◆ **Assignment**: Repeat the data. Keep each line identical.

Saved data entries

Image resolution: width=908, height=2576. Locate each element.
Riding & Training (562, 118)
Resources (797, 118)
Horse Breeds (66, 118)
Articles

◆ **Expected answer**:
Image resolution: width=908, height=2576. Locate each element.
Riding & Training (562, 118)
Resources (797, 118)
Horse Breeds (66, 118)
Articles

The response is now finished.